Manulife US REIT's 3Q22 Portfolio Occupancy Stood at 88.1%

  • Diablo, one of its recently acquired assets, saw the signing of a 10-year lease with a semiconductor firm (+7.3% rent reversion), which took occupancy to 91.1% from 85.7%.
  • Physical occupancy at Manulife US REIT's buildings is estimated at low 30% levels (July: 28%) of employees back in its buildings.
  • The overall pace of rent reversions improved to +4.3% (1H: +1%), showing tenants’ willingness to pay higher for good quality office spaces. There has been an increasing flight to quality (FTQ) trend, with tenants moving to newer buildings with greater amenities to woo employees back.
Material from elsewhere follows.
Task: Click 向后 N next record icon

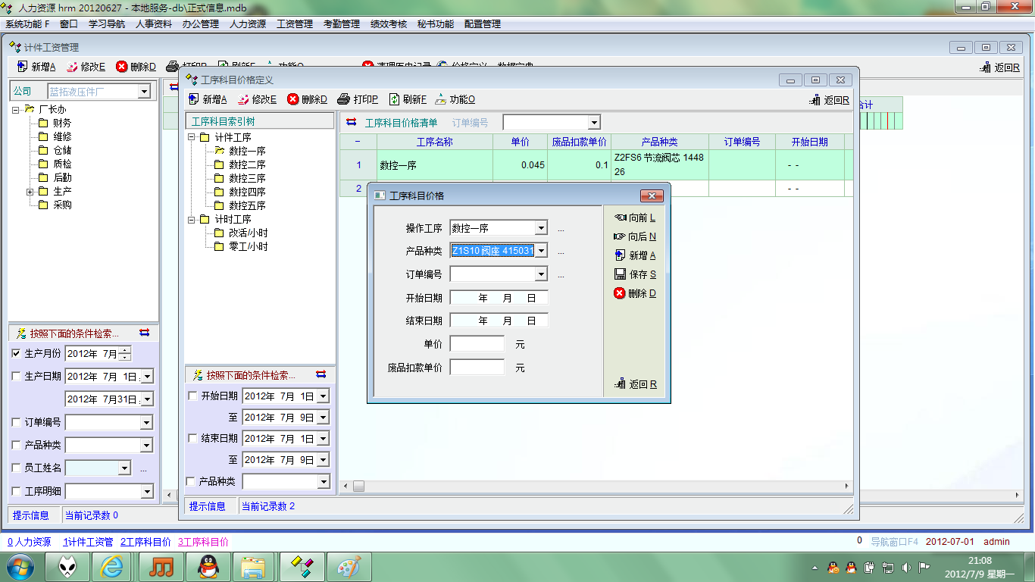Action: click(x=620, y=236)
We also expect recessionary concerns to bring back more employees to offices and improve the leasing momentum.

“Hotelisation” to Capture Flight to Quality (FTQ) Trends

  • To capture the FTQ trend, Manulife US REIT plans to continue embarking on asset enhancements by hotelisation, i.e. adding flex and conference/event spaces, and concierge services and food amenities in addition to traditional office space.
  • Peachtree will embark on this concept in 1H23 at an estimated capex of US$18m with an expected IRR of ~9% based on rents, which are ~30% higher for such spaces. This follows the introduction of the similar Flex by JLL at 500 Plaza Drive, with the possibility of Michelson seeing an alike upgrade.
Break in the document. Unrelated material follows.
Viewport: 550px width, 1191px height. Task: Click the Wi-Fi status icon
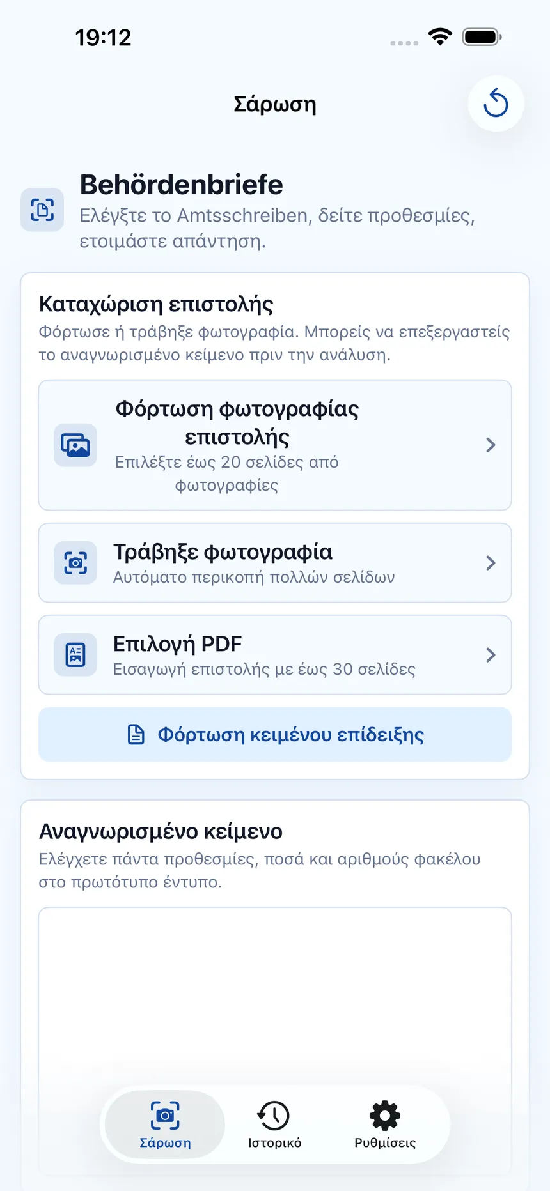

Divestment on the Cards to Address Gearing and Interest Cover (ICR) Concerns

  • Manulife US REIT's gearing is on the high side at 42.5% and likely to further rise by year’s end with a probable cap rate expansion. ICR currently stands at 3.4x (above the 2.5x requirement for 45% gearing), but is likely to trend lower with rising interest costs.
  • It has US$105m (~10%) of loans maturing in 2023, for which Manulife US REIT is in talks, with interest cost for this tranche likely at 100-150bps higher than the current 3.34% pa all-in interest cost.
  • ~81% of its loans are currently fixed, with every 100bps rise in interest rate impacting Manulife US REIT's DPU by -2%.
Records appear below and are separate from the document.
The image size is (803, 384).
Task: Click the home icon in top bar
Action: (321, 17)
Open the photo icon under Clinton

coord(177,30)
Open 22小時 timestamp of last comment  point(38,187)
Manulife US REIT - Valuation & Recommendation

  • We lower FY23F-24F DPU forecast for Manulife US REIT by 4-5%, mainly to factor in higher-than-expected financing costs. We also raise our COE assumptions by 125bps to factor in higher interest rates and market risks.
  • Manulife US REIT has a top ESG score of 3.3 out of 4.0 (based on our proprietary in-house methodology). As this score is 3 notches above country median, we apply a 6% premium.
  • Keep BUY rating on Manulife US REIT with new US$0.64 target price from US$0.78, 79% upside from the current Manulife US REIT's share price with ~15% yield.